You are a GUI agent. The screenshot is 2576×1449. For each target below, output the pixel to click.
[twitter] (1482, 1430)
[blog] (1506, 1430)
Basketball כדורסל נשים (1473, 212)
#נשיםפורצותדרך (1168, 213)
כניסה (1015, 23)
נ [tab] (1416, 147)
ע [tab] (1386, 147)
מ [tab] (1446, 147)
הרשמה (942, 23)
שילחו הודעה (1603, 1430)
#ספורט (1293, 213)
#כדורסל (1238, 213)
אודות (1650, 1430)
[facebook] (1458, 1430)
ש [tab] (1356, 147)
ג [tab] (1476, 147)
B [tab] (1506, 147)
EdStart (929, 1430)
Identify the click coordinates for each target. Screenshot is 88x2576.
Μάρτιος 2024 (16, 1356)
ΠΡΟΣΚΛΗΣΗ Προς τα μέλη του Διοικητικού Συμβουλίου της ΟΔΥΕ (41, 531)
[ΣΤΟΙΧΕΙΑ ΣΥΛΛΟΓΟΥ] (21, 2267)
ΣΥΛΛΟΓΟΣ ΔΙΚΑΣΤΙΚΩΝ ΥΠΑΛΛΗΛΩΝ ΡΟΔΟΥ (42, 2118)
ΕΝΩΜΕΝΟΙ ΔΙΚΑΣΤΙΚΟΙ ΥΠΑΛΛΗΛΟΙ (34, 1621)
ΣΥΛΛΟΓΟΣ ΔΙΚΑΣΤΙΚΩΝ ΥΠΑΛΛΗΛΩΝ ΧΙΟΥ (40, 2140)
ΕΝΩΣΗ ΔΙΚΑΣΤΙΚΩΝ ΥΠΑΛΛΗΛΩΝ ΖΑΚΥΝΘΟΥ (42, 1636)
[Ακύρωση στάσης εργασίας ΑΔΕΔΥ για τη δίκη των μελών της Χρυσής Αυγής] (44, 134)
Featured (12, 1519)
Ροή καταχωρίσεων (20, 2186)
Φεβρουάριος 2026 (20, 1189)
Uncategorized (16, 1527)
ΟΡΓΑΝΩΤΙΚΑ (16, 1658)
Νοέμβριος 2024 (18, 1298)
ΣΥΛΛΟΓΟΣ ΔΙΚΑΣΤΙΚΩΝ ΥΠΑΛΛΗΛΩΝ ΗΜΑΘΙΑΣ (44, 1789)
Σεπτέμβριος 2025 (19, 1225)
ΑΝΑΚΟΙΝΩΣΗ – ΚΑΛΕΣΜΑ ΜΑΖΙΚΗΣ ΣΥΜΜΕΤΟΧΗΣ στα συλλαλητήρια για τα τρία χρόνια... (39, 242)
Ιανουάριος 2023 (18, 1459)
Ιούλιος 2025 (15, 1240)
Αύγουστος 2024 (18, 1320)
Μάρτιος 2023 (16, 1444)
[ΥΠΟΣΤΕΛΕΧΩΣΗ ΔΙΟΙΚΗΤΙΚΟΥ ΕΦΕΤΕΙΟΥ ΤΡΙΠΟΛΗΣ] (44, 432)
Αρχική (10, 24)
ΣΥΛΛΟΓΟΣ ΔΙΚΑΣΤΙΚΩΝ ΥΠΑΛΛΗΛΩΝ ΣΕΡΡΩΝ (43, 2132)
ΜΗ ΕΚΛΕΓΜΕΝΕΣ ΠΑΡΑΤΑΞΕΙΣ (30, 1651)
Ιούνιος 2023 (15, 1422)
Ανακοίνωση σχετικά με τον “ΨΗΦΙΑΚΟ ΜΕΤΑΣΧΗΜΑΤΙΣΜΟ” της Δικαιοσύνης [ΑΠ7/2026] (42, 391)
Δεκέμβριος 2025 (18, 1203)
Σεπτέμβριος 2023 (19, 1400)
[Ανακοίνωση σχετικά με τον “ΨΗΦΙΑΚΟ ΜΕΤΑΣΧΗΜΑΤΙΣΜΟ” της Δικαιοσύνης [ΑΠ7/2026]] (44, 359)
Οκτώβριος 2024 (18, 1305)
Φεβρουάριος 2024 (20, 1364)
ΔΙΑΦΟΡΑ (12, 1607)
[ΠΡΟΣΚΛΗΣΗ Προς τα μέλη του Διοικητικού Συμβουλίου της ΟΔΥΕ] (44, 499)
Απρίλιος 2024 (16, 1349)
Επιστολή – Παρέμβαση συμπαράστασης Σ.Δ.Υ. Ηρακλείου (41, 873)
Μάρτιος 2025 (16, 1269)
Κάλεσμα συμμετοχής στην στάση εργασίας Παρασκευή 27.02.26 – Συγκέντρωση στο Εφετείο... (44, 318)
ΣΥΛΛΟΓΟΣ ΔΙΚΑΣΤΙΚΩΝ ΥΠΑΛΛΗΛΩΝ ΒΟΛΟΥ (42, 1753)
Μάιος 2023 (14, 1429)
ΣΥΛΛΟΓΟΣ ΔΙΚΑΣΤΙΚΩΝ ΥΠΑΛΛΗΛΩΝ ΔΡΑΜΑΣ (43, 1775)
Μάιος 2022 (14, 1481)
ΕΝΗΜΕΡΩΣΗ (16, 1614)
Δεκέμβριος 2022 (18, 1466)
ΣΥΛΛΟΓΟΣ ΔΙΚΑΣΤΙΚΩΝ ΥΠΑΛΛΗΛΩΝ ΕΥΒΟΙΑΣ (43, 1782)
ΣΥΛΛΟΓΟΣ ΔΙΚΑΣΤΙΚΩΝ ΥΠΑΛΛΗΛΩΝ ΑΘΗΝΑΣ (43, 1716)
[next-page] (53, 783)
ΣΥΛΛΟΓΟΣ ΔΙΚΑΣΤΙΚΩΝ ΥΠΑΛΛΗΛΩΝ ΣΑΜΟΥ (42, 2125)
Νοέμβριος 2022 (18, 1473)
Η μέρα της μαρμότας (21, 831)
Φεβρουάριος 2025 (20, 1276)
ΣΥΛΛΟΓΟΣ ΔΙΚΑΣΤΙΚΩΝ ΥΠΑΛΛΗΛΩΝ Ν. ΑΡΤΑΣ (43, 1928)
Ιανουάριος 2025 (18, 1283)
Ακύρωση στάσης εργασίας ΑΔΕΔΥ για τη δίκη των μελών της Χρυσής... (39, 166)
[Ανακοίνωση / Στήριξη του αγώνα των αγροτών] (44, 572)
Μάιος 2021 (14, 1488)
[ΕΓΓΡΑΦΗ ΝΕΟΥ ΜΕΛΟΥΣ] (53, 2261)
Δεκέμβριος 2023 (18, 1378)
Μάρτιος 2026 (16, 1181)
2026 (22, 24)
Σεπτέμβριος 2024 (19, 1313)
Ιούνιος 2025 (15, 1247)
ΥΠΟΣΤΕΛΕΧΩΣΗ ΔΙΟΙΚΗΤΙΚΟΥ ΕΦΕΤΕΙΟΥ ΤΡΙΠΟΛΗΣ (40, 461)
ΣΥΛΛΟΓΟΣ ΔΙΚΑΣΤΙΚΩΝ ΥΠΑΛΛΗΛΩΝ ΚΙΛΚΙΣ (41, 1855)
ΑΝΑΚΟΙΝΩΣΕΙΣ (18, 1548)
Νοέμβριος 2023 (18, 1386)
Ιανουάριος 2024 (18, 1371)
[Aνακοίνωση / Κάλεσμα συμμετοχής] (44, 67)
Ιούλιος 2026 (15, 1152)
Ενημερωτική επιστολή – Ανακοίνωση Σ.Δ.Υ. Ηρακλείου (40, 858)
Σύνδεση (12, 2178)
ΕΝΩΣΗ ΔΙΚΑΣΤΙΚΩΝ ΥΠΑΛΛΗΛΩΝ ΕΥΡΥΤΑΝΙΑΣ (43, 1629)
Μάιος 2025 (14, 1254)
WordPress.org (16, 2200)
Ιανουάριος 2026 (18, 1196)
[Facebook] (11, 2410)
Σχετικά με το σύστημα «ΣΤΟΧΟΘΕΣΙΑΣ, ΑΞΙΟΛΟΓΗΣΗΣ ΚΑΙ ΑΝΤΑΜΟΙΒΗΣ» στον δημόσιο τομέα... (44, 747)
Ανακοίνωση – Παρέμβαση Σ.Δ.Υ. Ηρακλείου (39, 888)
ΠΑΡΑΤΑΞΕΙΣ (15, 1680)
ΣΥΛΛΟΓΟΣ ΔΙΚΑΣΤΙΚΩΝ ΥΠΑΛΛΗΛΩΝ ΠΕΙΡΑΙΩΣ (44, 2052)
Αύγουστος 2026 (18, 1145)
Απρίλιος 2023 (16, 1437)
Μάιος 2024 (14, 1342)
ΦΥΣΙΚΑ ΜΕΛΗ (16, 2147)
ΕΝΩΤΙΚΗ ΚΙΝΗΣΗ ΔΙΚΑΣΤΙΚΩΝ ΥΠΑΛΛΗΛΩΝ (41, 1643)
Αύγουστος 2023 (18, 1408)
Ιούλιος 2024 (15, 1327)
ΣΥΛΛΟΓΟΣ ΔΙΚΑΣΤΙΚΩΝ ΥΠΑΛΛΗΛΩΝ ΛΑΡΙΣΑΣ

▶ _What is needed_:
Please print exactly the lines from the one containing "Μάιος 2024 (14, 1342)" through the last line of the material.

▶ _Task answer_:
Μάιος 2024 (14, 1342)
ΦΥΣΙΚΑ ΜΕΛΗ (16, 2147)
ΕΝΩΤΙΚΗ ΚΙΝΗΣΗ ΔΙΚΑΣΤΙΚΩΝ ΥΠΑΛΛΗΛΩΝ (41, 1643)
Αύγουστος 2023 (18, 1408)
Ιούλιος 2024 (15, 1327)
ΣΥΛΛΟΓΟΣ ΔΙΚΑΣΤΙΚΩΝ ΥΠΑΛΛΗΛΩΝ ΛΑΡΙΣΑΣ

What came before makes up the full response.